I think it was actually good to see that within this transplant-ineligible patient population, we found similar results to the whole intent-to-treat patient population, and this is consistent with what was already reported on this trial earlier this year. More importantly, when we looked at the safety information when it comes to cytopenias or infection risk or sensory neuropathy rates, they were consistent with what had already been reported. Nothing new actually emerged for this subset of patients.

How should clinicians balance disease control with quality of life when treating older and more frail patients?
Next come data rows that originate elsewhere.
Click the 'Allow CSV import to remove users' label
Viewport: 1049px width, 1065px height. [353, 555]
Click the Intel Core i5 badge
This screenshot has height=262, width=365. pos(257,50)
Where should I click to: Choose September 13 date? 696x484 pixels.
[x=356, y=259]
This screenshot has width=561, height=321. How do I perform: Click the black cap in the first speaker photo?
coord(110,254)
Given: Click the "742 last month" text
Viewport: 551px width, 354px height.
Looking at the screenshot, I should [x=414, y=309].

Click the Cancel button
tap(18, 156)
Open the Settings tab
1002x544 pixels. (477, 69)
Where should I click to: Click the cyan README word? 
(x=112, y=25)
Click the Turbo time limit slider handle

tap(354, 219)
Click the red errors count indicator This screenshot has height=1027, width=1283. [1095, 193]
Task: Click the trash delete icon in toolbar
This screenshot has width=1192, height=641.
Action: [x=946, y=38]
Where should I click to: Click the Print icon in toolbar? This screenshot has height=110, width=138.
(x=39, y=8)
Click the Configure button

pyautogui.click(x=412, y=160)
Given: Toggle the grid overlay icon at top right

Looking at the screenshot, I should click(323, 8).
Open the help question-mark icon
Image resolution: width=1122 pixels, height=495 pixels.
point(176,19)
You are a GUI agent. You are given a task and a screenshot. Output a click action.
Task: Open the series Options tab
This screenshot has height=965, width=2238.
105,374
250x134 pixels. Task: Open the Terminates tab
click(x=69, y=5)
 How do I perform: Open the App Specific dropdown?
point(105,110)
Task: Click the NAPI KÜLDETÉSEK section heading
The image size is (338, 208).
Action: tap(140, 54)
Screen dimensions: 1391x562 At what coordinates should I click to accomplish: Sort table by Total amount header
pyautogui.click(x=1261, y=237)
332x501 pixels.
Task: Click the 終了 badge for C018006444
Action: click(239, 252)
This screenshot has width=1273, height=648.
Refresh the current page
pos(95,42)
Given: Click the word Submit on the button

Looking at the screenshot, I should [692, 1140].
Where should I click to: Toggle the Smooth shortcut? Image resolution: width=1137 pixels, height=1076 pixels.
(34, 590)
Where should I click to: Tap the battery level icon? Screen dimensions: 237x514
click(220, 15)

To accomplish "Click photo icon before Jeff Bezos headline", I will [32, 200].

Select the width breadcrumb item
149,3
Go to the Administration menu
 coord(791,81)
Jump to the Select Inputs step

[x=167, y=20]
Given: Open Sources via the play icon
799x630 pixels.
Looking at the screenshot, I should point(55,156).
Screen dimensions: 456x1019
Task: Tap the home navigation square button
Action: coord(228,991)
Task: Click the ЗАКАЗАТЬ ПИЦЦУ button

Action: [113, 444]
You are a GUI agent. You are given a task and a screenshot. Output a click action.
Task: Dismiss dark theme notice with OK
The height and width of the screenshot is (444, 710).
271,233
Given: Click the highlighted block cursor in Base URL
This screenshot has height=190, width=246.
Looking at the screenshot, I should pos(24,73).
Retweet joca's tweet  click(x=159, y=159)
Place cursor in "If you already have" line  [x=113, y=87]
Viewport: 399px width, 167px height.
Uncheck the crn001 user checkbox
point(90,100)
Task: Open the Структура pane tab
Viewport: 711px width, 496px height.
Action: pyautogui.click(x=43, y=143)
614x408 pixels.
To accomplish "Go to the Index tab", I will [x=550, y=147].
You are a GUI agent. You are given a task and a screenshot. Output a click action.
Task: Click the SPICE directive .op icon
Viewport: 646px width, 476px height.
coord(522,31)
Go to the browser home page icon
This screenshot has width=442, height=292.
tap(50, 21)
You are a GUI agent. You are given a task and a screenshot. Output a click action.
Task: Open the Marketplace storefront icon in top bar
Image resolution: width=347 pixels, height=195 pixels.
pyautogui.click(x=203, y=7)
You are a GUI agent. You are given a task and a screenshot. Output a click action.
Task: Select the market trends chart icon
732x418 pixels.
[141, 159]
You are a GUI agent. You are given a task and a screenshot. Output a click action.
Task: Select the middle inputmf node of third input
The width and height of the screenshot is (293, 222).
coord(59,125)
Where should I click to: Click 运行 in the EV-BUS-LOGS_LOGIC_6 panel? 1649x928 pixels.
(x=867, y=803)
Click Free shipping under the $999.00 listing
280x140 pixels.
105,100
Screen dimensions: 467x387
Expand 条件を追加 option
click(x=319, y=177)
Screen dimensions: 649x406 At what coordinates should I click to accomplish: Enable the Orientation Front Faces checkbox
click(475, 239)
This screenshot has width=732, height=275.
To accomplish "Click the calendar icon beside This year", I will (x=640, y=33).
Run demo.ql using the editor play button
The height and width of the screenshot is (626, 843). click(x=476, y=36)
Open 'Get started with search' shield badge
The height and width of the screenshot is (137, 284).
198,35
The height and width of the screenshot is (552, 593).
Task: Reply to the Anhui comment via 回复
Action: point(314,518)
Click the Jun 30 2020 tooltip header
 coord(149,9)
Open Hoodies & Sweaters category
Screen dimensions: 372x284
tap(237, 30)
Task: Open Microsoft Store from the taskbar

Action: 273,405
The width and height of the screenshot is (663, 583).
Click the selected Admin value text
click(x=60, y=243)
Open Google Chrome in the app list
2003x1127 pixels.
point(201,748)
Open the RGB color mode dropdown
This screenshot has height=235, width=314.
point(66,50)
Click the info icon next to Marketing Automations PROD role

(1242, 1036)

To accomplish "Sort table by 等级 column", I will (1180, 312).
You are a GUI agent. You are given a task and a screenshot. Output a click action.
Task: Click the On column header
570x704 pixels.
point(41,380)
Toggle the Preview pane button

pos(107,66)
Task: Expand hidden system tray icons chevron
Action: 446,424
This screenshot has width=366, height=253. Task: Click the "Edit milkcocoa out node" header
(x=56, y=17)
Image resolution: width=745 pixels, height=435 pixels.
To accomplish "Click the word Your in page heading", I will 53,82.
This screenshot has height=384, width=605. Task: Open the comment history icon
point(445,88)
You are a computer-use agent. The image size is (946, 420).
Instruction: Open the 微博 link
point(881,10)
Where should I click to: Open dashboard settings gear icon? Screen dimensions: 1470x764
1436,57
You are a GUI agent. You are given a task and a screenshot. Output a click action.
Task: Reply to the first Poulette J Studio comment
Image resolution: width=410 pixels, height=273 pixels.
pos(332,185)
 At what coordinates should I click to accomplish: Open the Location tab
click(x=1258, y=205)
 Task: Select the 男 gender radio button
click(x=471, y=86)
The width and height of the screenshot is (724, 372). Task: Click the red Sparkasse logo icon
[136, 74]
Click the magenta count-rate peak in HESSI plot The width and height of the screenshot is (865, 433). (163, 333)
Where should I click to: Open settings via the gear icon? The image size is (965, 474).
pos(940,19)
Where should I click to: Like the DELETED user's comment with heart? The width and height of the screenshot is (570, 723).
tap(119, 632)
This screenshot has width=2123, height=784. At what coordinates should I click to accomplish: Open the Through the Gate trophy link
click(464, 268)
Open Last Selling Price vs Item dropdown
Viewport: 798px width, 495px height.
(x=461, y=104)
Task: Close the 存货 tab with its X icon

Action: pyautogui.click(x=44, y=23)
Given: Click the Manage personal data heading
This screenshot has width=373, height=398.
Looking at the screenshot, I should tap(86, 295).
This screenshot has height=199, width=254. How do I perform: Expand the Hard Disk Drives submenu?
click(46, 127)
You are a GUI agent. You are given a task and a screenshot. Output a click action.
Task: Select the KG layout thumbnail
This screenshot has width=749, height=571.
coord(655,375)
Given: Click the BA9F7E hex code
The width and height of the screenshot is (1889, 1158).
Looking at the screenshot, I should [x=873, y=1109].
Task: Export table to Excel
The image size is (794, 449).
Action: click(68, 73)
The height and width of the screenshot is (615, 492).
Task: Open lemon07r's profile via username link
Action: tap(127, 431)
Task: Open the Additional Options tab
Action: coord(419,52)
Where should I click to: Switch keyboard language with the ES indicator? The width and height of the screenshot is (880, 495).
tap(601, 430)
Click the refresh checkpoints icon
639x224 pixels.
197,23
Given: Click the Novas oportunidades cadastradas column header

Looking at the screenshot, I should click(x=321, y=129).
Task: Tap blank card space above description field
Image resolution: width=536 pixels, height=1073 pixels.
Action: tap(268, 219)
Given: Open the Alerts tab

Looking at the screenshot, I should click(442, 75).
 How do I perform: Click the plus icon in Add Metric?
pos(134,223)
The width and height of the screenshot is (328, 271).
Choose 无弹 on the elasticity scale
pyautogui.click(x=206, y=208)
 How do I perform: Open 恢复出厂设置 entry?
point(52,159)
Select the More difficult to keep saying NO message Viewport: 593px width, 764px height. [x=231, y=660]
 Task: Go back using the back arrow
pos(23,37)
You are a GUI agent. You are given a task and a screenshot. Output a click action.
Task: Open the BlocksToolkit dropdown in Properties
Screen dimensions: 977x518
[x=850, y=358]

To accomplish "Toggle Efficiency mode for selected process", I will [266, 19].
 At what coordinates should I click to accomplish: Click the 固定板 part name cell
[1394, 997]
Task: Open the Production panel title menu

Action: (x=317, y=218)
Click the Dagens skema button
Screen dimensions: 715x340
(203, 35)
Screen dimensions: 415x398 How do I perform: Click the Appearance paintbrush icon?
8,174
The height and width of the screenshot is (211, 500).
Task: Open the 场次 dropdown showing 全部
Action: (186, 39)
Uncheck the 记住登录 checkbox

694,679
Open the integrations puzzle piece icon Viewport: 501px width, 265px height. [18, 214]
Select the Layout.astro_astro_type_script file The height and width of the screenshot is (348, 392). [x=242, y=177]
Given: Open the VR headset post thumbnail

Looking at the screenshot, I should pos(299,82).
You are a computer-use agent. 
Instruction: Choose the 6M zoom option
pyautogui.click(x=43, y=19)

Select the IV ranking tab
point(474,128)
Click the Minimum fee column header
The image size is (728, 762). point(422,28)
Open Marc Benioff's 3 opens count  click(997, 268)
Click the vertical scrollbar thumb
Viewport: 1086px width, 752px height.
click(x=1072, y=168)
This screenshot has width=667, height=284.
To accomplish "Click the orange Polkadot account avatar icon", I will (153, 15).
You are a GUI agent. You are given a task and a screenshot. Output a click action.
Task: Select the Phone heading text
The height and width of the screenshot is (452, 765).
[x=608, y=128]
What we know about myeloma is, when you control the symptoms and patients [get] to a good response, the quality-of-life and patient-reported outcome [PRO] indices improve over time. Both arms showed consistent improvement over time as patients got into a good response. What we do not want to see, actually, is the opposite: that even though patients are getting better effects of the therapy, that it's causing a detriment to their quality of life in PRO, and that's what was observed in this study. We did not see any detriment to the quality of life for PROs in the quadruplet introduction arm.

Are there any gaps that remain in understanding DVRd’s impact on system burden and long-term tolerability?

I think the next important step in our journey to balancing efficacy with safety is figuring out how long to treat patients. We've had success in myeloma patient outcomes with a continuous therapy model. Now we have to figure out when can we stop treatment and do it safely as well. You don't want to stop too early or too late; that's the work that's being done right now. There are studies that are looking at sustained MRD negativity at certain time points and seeing if we can stop patients early and whether it gives the same bang for the buck in terms of survival outcomes.